Switch "Breakout rooms" to "Meeting rooms" in the items below and write them out again, changing nothing else.

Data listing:
--- START ---

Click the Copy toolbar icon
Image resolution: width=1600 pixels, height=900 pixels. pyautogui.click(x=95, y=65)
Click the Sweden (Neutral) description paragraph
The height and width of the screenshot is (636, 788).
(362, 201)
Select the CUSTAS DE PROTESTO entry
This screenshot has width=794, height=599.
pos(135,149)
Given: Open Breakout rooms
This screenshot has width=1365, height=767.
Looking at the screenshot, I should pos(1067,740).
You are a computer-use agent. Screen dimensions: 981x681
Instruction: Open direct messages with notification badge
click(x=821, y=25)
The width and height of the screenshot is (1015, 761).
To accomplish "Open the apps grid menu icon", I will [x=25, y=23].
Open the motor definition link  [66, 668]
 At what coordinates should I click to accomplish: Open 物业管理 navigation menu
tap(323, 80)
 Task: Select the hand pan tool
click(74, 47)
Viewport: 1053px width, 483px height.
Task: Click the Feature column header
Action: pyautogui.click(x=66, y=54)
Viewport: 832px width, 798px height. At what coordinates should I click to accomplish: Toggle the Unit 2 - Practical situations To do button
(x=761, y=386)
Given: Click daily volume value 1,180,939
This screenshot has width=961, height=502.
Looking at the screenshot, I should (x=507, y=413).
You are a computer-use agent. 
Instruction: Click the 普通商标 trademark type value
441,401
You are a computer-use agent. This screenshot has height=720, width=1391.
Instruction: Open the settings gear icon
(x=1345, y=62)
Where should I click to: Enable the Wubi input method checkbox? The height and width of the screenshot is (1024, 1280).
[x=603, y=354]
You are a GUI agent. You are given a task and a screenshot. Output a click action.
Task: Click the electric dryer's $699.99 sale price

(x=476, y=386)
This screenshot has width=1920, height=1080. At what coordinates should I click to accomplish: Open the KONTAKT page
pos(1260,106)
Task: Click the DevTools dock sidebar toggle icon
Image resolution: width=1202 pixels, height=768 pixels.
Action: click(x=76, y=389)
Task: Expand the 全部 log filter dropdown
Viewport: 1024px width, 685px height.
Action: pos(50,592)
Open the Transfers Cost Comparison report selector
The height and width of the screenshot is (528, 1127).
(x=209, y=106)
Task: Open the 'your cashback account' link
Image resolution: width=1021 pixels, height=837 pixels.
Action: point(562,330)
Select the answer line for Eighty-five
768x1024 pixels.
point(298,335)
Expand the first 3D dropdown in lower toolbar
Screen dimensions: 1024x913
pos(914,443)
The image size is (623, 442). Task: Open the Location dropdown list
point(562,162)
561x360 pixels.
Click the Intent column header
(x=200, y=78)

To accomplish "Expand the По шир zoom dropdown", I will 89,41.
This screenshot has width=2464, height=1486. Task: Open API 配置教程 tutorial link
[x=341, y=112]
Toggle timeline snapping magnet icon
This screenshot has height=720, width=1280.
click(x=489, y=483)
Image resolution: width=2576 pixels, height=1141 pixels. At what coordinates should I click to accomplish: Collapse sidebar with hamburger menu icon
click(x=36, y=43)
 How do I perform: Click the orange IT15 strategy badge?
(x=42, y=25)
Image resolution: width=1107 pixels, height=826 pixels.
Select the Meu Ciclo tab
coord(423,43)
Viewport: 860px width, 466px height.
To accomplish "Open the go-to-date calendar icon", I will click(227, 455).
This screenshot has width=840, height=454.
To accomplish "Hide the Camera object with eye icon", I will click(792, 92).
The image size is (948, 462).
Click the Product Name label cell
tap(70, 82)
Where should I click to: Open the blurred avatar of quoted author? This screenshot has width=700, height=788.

--- END ---

■ **Final answer**
Click the Copy toolbar icon
Image resolution: width=1600 pixels, height=900 pixels. pyautogui.click(x=95, y=65)
Click the Sweden (Neutral) description paragraph
The height and width of the screenshot is (636, 788).
(362, 201)
Select the CUSTAS DE PROTESTO entry
This screenshot has width=794, height=599.
pos(135,149)
Given: Open Meeting rooms
This screenshot has width=1365, height=767.
Looking at the screenshot, I should pos(1067,740).
You are a computer-use agent. Screen dimensions: 981x681
Instruction: Open direct messages with notification badge
click(x=821, y=25)
The width and height of the screenshot is (1015, 761).
To accomplish "Open the apps grid menu icon", I will [x=25, y=23].
Open the motor definition link  [66, 668]
 At what coordinates should I click to accomplish: Open 物业管理 navigation menu
tap(323, 80)
 Task: Select the hand pan tool
click(74, 47)
Viewport: 1053px width, 483px height.
Task: Click the Feature column header
Action: pyautogui.click(x=66, y=54)
Viewport: 832px width, 798px height. At what coordinates should I click to accomplish: Toggle the Unit 2 - Practical situations To do button
(x=761, y=386)
Given: Click daily volume value 1,180,939
This screenshot has width=961, height=502.
Looking at the screenshot, I should (x=507, y=413).
You are a computer-use agent. 
Instruction: Click the 普通商标 trademark type value
441,401
You are a computer-use agent. This screenshot has height=720, width=1391.
Instruction: Open the settings gear icon
(x=1345, y=62)
Where should I click to: Enable the Wubi input method checkbox? The height and width of the screenshot is (1024, 1280).
[x=603, y=354]
You are a GUI agent. You are given a task and a screenshot. Output a click action.
Task: Click the electric dryer's $699.99 sale price

(x=476, y=386)
This screenshot has width=1920, height=1080. At what coordinates should I click to accomplish: Open the KONTAKT page
pos(1260,106)
Task: Click the DevTools dock sidebar toggle icon
Image resolution: width=1202 pixels, height=768 pixels.
Action: click(x=76, y=389)
Task: Expand the 全部 log filter dropdown
Viewport: 1024px width, 685px height.
Action: pos(50,592)
Open the Transfers Cost Comparison report selector
The height and width of the screenshot is (528, 1127).
(x=209, y=106)
Task: Open the 'your cashback account' link
Image resolution: width=1021 pixels, height=837 pixels.
Action: point(562,330)
Select the answer line for Eighty-five
768x1024 pixels.
point(298,335)
Expand the first 3D dropdown in lower toolbar
Screen dimensions: 1024x913
pos(914,443)
The image size is (623, 442). Task: Open the Location dropdown list
point(562,162)
561x360 pixels.
Click the Intent column header
(x=200, y=78)

To accomplish "Expand the По шир zoom dropdown", I will 89,41.
This screenshot has width=2464, height=1486. Task: Open API 配置教程 tutorial link
[x=341, y=112]
Toggle timeline snapping magnet icon
This screenshot has height=720, width=1280.
click(x=489, y=483)
Image resolution: width=2576 pixels, height=1141 pixels. At what coordinates should I click to accomplish: Collapse sidebar with hamburger menu icon
click(x=36, y=43)
 How do I perform: Click the orange IT15 strategy badge?
(x=42, y=25)
Image resolution: width=1107 pixels, height=826 pixels.
Select the Meu Ciclo tab
coord(423,43)
Viewport: 860px width, 466px height.
To accomplish "Open the go-to-date calendar icon", I will click(227, 455).
This screenshot has width=840, height=454.
To accomplish "Hide the Camera object with eye icon", I will click(792, 92).
The image size is (948, 462).
Click the Product Name label cell
tap(70, 82)
Where should I click to: Open the blurred avatar of quoted author? This screenshot has width=700, height=788.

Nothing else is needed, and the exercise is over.